Claude Code with MongoDB: Schema, Aggregation, Performance
Using Claude Code on MongoDB projects
MongoDB is the database where Claude Code most needs help. With a relational database, the schema is enforced by the engine. If Claude generates a bad query, Postgres will tell you. With MongoDB, the database accepts almost any document shape you throw at it, indexes are advisory, and a query that looks fine in development can become a collection scan in production once the data grows.
Claude Code understands MongoDB. It knows BSON, the aggregation framework, Mongoose, the native Node.js driver, Atlas, and change streams. What it does not know is your specific data model: which fields you embed and which you reference, how your aggregation pipelines are structured, which compound indexes exist, and what the read patterns of your application actually are.
Without a project-specific CLAUDE.md, Claude generates MongoDB code that mixes embedded and referenced patterns inconsistently, writes aggregations without considering index usage, creates queries that perform N+1 lookups in application code instead of using $lookup, and adds new collections without the indexes those collections need to scale. This guide covers the CLAUDE.md configuration that prevents those failures. If you are new to Claude Code itself, the Claude Code setup guide covers installation and authentication before any of this applies.

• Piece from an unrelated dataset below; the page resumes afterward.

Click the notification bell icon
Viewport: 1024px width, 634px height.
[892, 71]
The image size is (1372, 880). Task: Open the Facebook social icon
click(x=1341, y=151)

The MongoDB CLAUDE.md template
The CLAUDE.md at your project root is read at the start of every Claude Code session. For a MongoDB project, it needs to declare which driver you use, which Node version is in play, what your schema conventions are, where your aggregation pipelines live, and which indexes exist on each collection.
# MongoDB project rules
## Stack
- Node.js: 20.x LTS, TypeScript 5.x strict
- MongoDB: 7.0 (Atlas M30 production, M10 staging)
- Driver: mongoose 8.x (preferred), native mongodb 6.x for aggregation-heavy paths
- Connection pool: 20 production, 5 local dev
- Read concern: majority (writes), local (reads); write concern: { w: "majority", j: true }
## Project structure
- src/models/: Mongoose schemas, one file per collection
- src/repositories/: Typed wrappers around each model
- src/aggregations/: Reusable pipelines, one file each
- src/indexes/: Index definitions registered at boot
- src/migrations/: Numbered, idempotent schema migrations
## Schema rules
- Default to embedded for one-to-few, reference for one-to-many or many-to-many
- Decision matrix in src/models/SCHEMA_RULES.md (read before any new model)

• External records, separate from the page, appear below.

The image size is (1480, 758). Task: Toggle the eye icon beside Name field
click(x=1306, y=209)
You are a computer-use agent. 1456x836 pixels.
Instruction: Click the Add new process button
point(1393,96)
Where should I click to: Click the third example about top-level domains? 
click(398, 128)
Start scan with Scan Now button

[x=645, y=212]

- Documents target under 256KB, hard limit 4MB
- created_at and updated_at on every collection, both indexed
- Soft delete via deleted_at, never hard delete in application code
- ObjectId for all _id fields, never strings
## Driver rules
- Mongoose for CRUD on a single collection
- Native driver for any pipeline with $lookup or $facet
- Always pass projection to limit returned fields
- All queries pass through a repository function
## Hard rules
- Every new collection requires an index file in src/indexes/ before merge
- Every aggregation longer than 3 stages lives in src/aggregations/
- NEVER iterate query results to do per-document lookups (use $lookup)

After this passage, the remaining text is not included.